Open Datasets Yes We validate EAC and ACIE in the robotics simulator Mu Jo Co [66, 8] with deep neural nets under the same setup for each experiment following [67, 25, 50, 24, 56, 36, 68, 57, 1, 9, 15, 21] see Appendix C.2 for details. While EAC is a standalone algorithm, ACIE can be combined with any RL algorithm (we use the model-free state of the art SAC [21]). We compare against DDPG [36] and PPO [57] from RLlib [35] as well as SAC on the Mu Jo Co v2-environments (ten seeds per run [47]).
Dataset Splits No The paper refers to training, validation, and test in the context of reinforcement learning concepts (e.g., 'validation' in value function learning) but does not provide specific dataset splits (e.g., percentages or counts) for experimental evaluation.
Hardware Specification No The paper does not provide any specific hardware details (e.g., GPU/CPU models, memory) used for running the experiments.
Software Dependencies No The paper mentions 'Mu Jo Co [66, 8]' and 'RLlib [35]' but does not specify version numbers for these or other software dependencies.

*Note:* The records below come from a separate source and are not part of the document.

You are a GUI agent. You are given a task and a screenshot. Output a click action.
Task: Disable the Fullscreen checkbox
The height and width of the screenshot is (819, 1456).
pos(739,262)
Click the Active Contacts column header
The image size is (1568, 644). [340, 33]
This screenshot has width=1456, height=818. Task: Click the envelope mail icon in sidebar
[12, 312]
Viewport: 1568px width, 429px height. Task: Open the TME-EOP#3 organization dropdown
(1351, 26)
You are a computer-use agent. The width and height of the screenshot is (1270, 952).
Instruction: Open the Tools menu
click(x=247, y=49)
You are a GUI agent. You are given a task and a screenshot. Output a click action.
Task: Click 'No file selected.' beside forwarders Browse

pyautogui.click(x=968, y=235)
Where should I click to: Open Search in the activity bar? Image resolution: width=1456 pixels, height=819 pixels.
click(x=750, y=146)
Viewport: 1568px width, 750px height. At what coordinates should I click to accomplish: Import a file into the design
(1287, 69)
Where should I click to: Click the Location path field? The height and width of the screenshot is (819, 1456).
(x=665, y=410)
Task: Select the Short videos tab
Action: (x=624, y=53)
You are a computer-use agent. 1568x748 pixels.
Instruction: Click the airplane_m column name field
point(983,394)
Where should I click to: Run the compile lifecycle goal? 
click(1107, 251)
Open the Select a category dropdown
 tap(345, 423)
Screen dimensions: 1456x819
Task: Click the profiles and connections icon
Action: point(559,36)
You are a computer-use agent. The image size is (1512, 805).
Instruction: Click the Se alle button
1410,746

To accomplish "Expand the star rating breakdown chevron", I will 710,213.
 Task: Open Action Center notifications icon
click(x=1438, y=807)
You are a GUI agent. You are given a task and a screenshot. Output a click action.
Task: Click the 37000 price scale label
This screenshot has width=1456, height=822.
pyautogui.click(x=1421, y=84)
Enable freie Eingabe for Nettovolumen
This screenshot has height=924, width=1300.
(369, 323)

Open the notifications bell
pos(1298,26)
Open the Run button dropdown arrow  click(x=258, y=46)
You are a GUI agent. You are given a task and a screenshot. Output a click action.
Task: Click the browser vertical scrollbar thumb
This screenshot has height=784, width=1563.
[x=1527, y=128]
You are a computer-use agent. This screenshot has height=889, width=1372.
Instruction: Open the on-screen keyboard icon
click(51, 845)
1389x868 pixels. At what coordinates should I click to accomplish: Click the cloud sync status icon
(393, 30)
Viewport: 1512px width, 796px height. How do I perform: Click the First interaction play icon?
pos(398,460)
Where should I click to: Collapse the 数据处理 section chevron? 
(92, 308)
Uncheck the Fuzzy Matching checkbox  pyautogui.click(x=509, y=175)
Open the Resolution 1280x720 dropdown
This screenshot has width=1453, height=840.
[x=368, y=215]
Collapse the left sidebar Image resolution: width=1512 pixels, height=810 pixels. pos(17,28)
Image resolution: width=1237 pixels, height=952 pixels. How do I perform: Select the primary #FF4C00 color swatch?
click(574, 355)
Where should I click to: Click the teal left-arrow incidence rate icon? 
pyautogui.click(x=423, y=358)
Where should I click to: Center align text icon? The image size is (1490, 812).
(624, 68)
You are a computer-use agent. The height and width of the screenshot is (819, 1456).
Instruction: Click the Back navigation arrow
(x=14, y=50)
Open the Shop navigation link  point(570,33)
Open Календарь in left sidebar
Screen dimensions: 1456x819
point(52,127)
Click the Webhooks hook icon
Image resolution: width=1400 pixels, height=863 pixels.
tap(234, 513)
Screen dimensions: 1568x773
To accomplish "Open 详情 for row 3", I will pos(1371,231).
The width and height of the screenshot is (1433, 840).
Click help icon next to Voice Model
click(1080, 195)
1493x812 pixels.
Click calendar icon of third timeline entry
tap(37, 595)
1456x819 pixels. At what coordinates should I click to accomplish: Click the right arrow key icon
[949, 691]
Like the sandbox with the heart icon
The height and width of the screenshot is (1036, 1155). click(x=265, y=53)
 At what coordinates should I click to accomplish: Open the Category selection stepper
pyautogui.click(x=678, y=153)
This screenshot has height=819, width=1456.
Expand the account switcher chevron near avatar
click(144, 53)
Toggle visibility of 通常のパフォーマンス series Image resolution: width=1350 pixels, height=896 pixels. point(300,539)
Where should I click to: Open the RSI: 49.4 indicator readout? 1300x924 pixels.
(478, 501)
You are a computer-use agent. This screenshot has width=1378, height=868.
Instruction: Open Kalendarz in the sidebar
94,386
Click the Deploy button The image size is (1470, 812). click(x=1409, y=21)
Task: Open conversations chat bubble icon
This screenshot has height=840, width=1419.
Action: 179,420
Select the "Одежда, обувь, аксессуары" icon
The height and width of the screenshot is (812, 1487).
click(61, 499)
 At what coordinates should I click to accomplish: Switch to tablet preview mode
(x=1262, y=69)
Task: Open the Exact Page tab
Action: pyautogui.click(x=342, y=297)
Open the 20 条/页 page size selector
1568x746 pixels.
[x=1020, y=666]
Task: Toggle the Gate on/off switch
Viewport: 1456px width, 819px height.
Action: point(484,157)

Experiment Setup No The paper states 'under the same setup for each experiment following [67, 25, 50, 24, 56, 36, 68, 57, 1, 9, 15, 21] see Appendix C.2 for details.' While details are referenced in an appendix, the main text itself does not contain specific experimental setup details like hyperparameter values or training configurations.